Policy, monitoring & evidence

Define and enforce a CI/CD security policy at the organization level
Maintain audit logs for all pipeline executions and configuration changes
Monitor for configuration drift continuously (not just periodic snapshots)
Generate SBOM or build provenance attestations for release artifacts
Scope CI/CD tokens to minimum required permissions
Isolate CI runner environments (avoid shared runners for sensitive workloads)
Review and rotate CI/CD credentials on a defined schedule
Validate artifact integrity with signing or attestations before deployment
Document evidence retention policy for compliance audits

Control Categories and Guidelines

Each checklist item above is detailed here with its rationale. Use the links to jump to a category.

1. CI/CD Container Images

Pipelines run in containers. Untrusted or poorly configured images introduce supply chain risk and compromise artifact integrity.

Guideline	Rationale
Use only trusted image sources	Untrusted registries can deliver malicious images that steal credentials, exfiltrate code, or alter artifacts.
Avoid mutable tags (e.g. `latest`)	Floating tags can pull compromised or breaking images without notice. Pin to explicit versions or digests.
Scan images for vulnerabilities	Integrate scanning into the pipeline before deployment. This supports build provenance and artifact integrity.

2. CI/CD Variables and Secrets

Variables and secrets grant access to sensitive resources. Exposure or misuse leads to breaches.

Guideline	Rationale
Never hardcode secrets in pipeline config	Secrets in `.gitlab-ci.yml` or similar files are visible to anyone with repo access. Use CI/CD variables or external secret managers.
Protect sensitive variables	Restrict variables to protected branches/tags so they are not exposed on forks or feature branches.
Mask sensitive values in logs	Unmasked variables appear in pipeline logs and can be exfiltrated.
Scope CI/CD tokens to minimum permissions	Overly broad tokens increase the blast radius of a compromise. Apply least-privilege to all pipeline credentials.

3. Pipeline Composition

How pipelines are built (templates, components, hardcoded jobs) affects maintainability, workflow security, and compliance.

Guideline	Rationale
Prefer templates and components over hardcoded jobs	Hardcoded jobs are harder to audit, update, and standardize. They increase technical debt and compliance risk.
Require mandatory templates	Security scans (SAST, secret detection, dependency checks) must be present and not overridable.
Pin template and include versions	Avoid `main` or default branches. Use explicit versions to prevent pulling compromised or breaking changes.
Detect and limit overrides	Overriding required templates can bypass security checks. Overrides should be explicit and justified.
Generate SBOM / signing / attestations	Build provenance records and software bill of materials support traceability and regulatory evidence.
Maintain a Pipeline Bill of Materials (PBOM)	A PBOM inventories the components that make up your CI/CD pipeline itself: runner images, templates, reusable actions, plugins, and their versions.

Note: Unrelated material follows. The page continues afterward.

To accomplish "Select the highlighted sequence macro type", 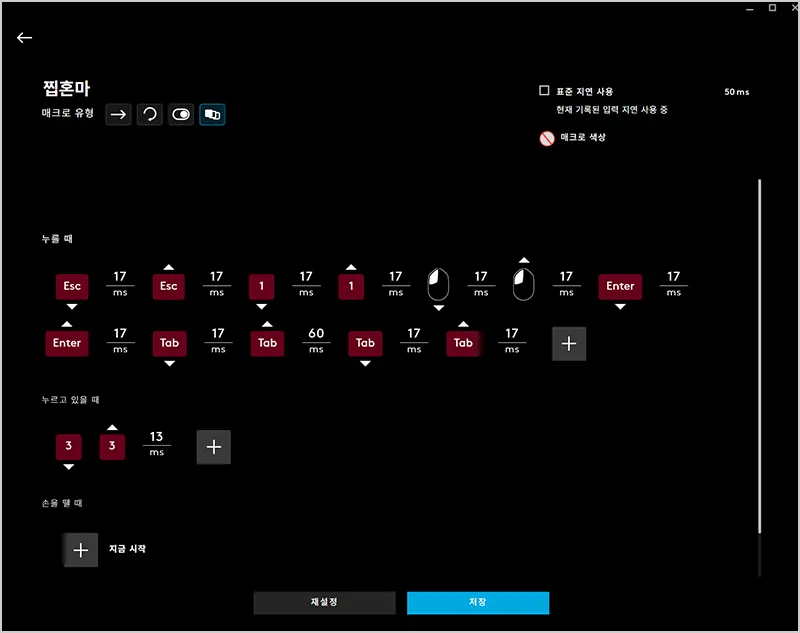I will [x=212, y=115].
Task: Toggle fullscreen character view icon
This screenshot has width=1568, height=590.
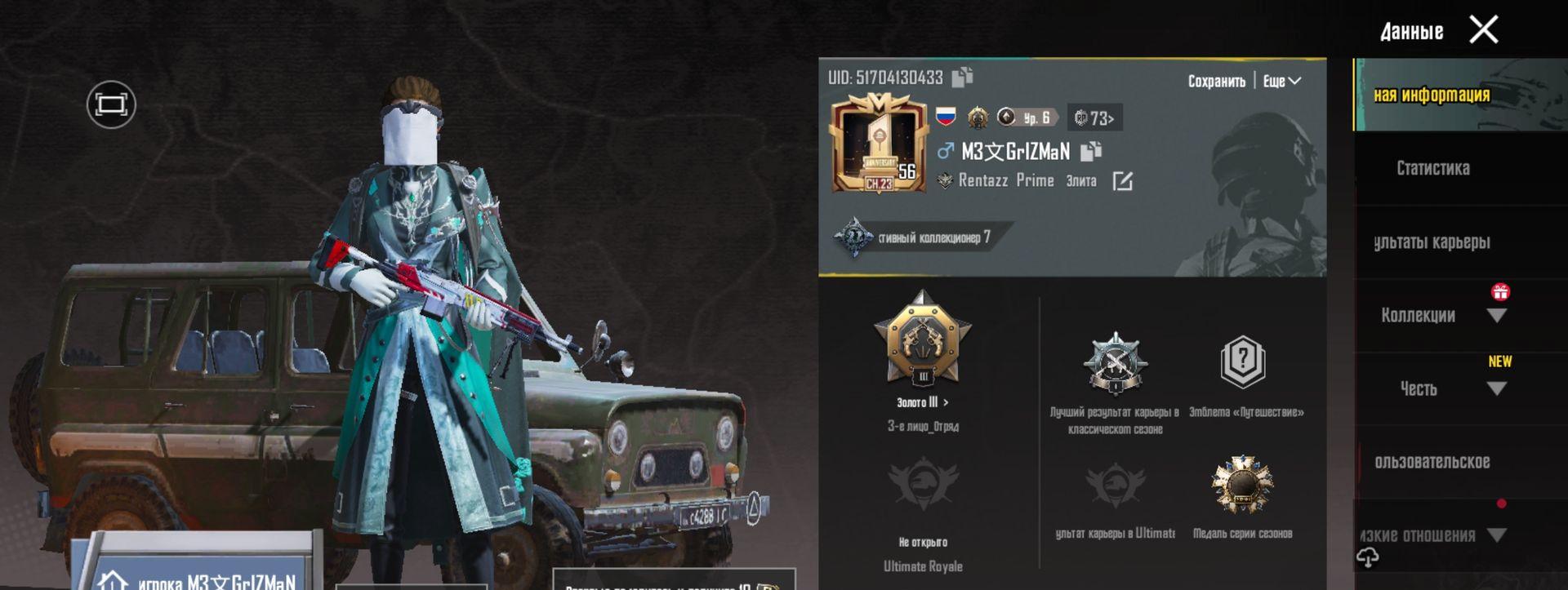Action: point(111,104)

While SBOM tracks what is inside your artifacts, PBOM tracks what built them, enabling auditors to verify the integrity and provenance of the build process.

4. Access and Authorization

Who can change code and pipelines directly impacts pipeline security and compliance.

Guideline	Rationale
Protect critical branches	Unprotected branches allow anyone to push or merge without review.
Disable force push on protected branches	Force push can erase history and hide malicious changes.
Enforce code owner approval	Merges without code owner review increase the risk of bugs and security issues.
Restrict merge and push access	Limit who can merge or push to protected branches.
Enforce merge request approval rules	Require a minimum number of approvals before merge.
Secure GitHub Actions tokens and CI/CD credentials	Default tokens often have write permissions. Scope them down and rotate them regularly.
Restrict `pull_request_target` to trusted code only	Workflows using `pull_request_target` run with repository secrets and full permissions, even when triggered by a fork. Never check out or execute code from untrusted contributors in this context. The hackerbot-claw campaign exploited this pattern to exfiltrate PATs and `GITHUB_TOKEN` from major open-source projects.
Verify contributor trust level for comment-triggered workflows	Comment-triggered or dispatch-based workflows without `author_association` checks allow any external user to trigger privileged CI execution. Restrict to `OWNER`, `MEMBER`, or `COLLABORATOR` as appropriate.
Never interpolate externally-controlled values directly in shell commands	Branch names, PR titles, filenames, and issue bodies are attacker-controlled input. Always assign them to environment variables before use in `run:` blocks to prevent shell injection. This class of vulnerability was used across multiple hackerbot-claw targets.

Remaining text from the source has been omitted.